Teixeira dos Santos defendeu esta quarta-feira que a discussão a ser feita sobre o Estado social deve ter em conta o risco de muito do desemprego actual se poder transformar em desemprego estrutural.
Mesmo havendo retoma económica, disse, é possível que o actual nível de desemprego reduza a capacidade de a economia recuperar empregos, mesmo num cenário em que a economia crescesse a bom ritmo. A taxa de desemprego estrutural estima o universo de pessoas que estão sem trabalho quando uma economia está no seu potencial máximo.
“Acho que corremos aqui o risco de que muito deste desemprego se transforme em desemprego estrutural, que vai subsistir mesmo havendo retoma da actividade económica”, disse o antigo ministro das Finanças, numa intervenção sobre os próximos anos de Portugal e a Europa num colóquio da Associação Portuguesa de Distribuição e Drenagem de Águas, no Porto.
Uma a análise divulgada em Junho pelo Ministério da Economia (A Evolução Recente do Desemprego) dava conta de que a taxa de desemprego estrutural duplicou em duas décadas, passando de 5,5% para 11,8%.
Para Teixeira dos Santos, a discussão sobre o Estado social que tem vindo a ser falada não pode “de forma alguma ignorar” a possibilidade de haver um agravamento do desemprego estrutural. O aumento do desemprego de longa duração tem vindo a ser “ligeiramente mais intenso do que o aumento geral do desemprego” e pode gerar um “problema social sério”.
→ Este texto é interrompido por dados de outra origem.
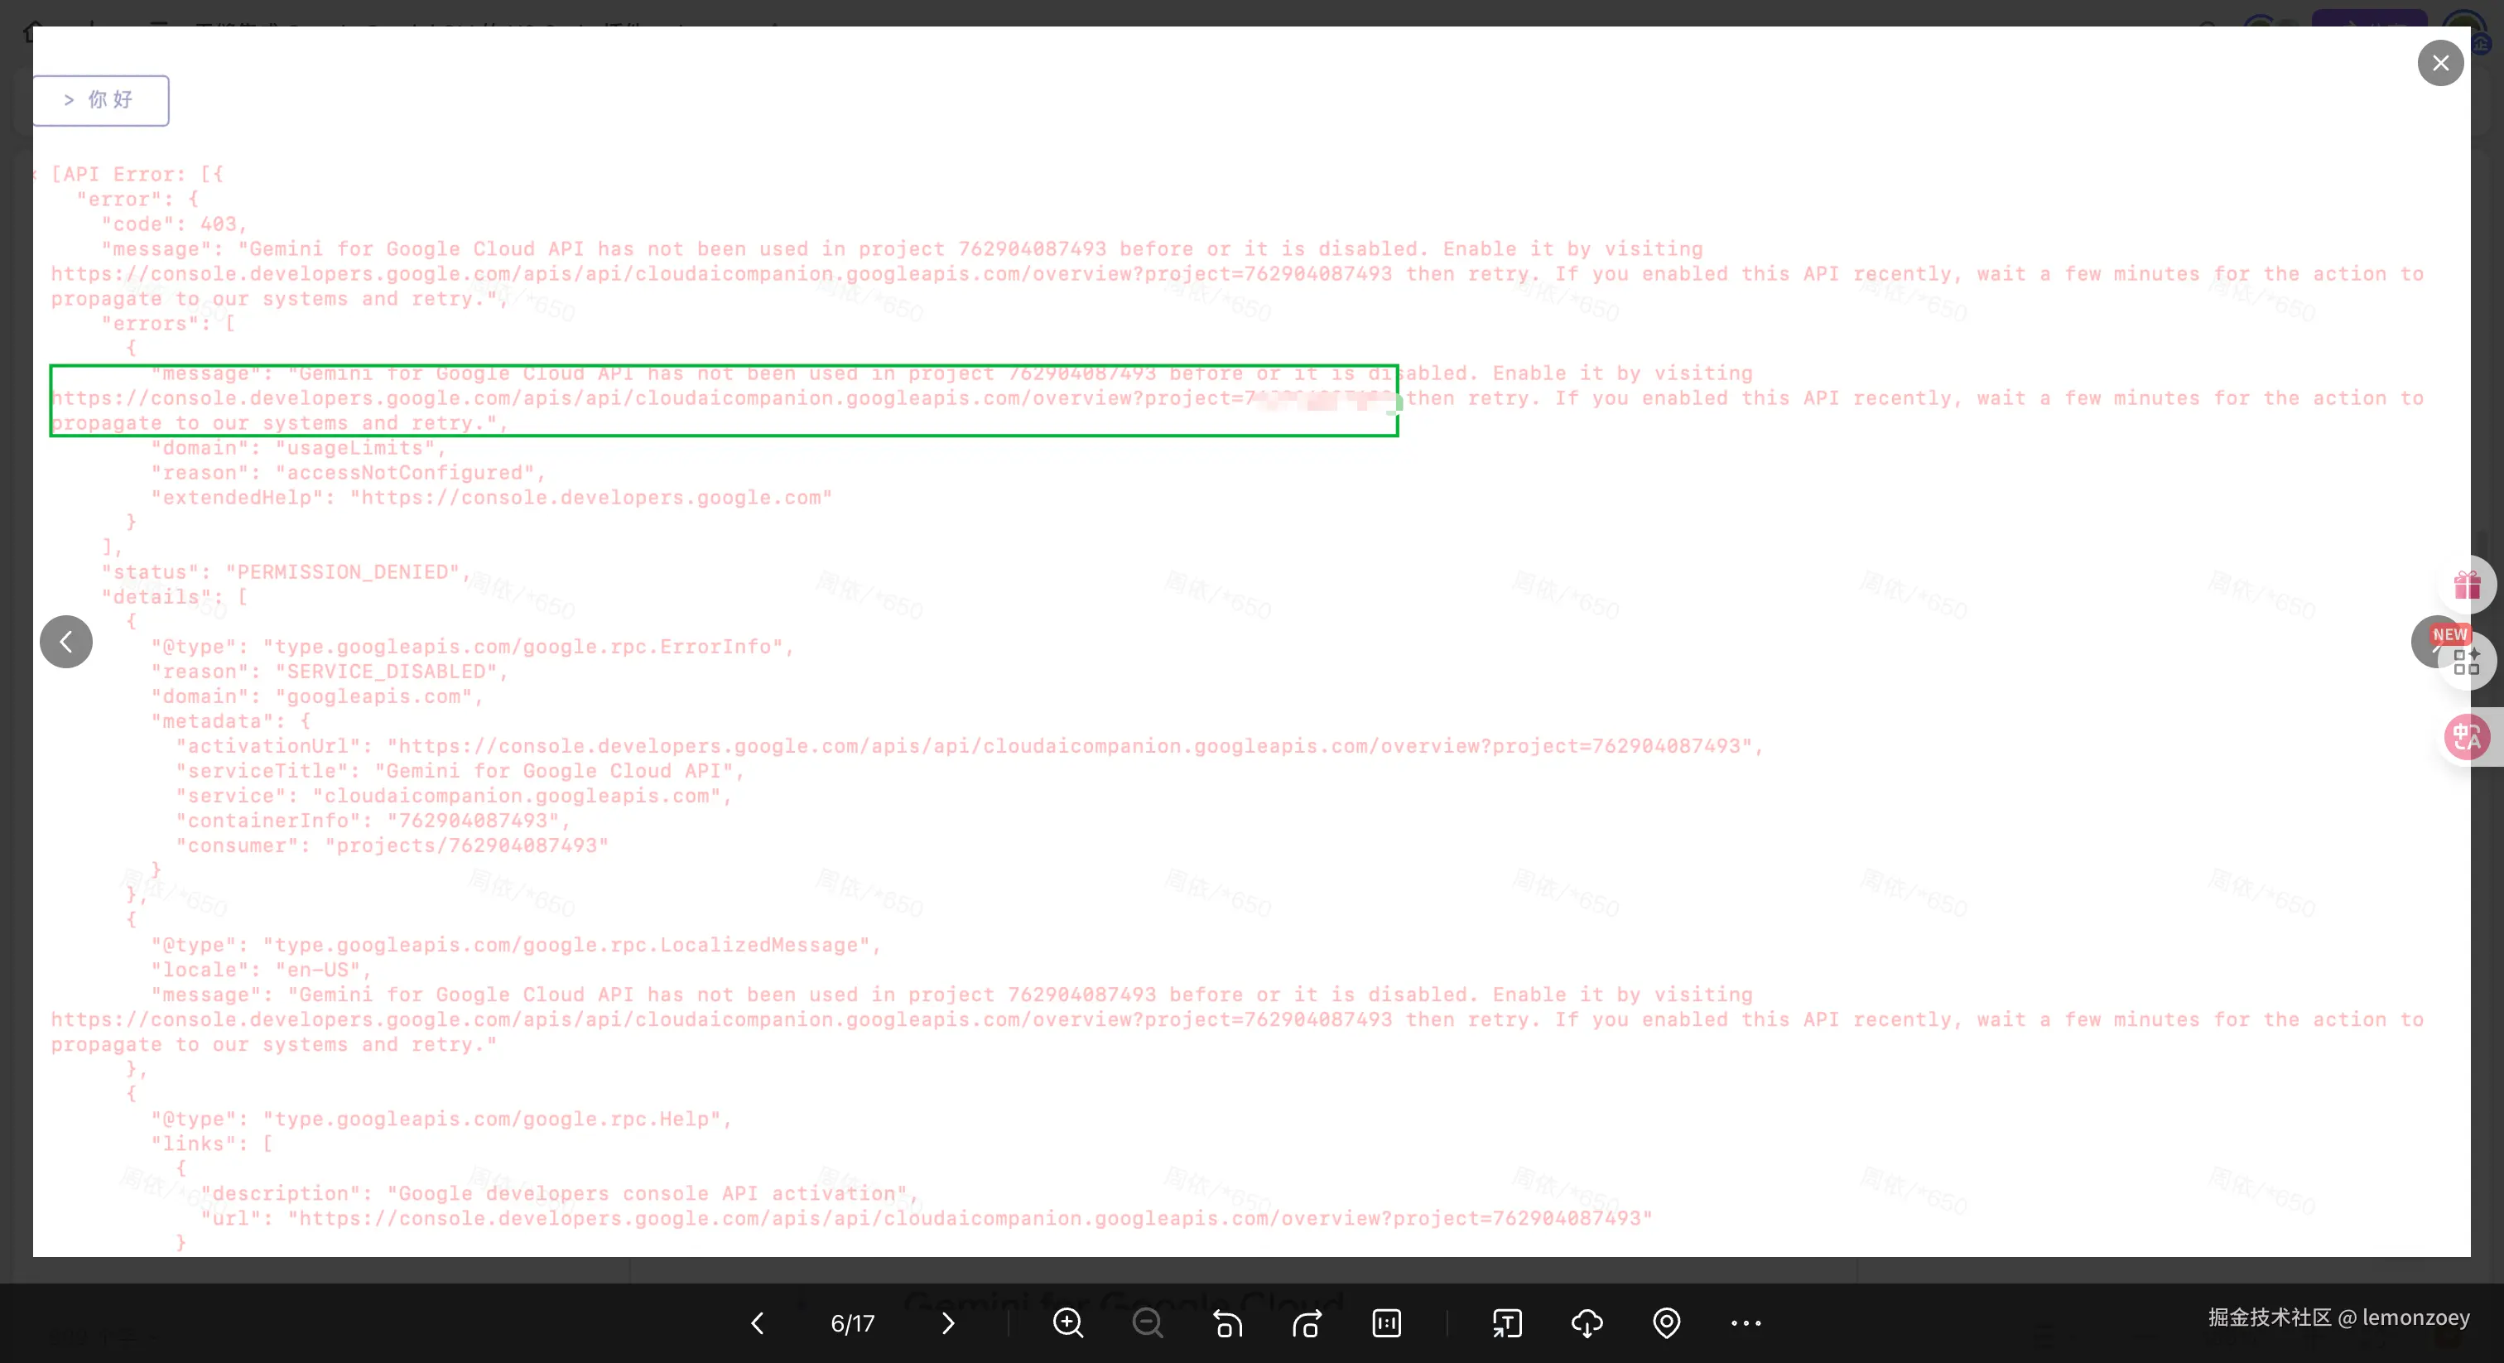Zoom in on the image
A taxa de desemprego subiu no terceiro trimestre para os 15,8%, face aos 15% observados no trimestre anterior, com o número oficial de pessoas fora do mercado de trabalho a ultrapassar os 870 mil, divulgou este mês o Instituto Nacional de Estatística (INE).
A taxa de desemprego entre os jovens continuou a subir e chegou aos 39%, afectando já 175 mil pessoas entre os 15 e os 24 anos.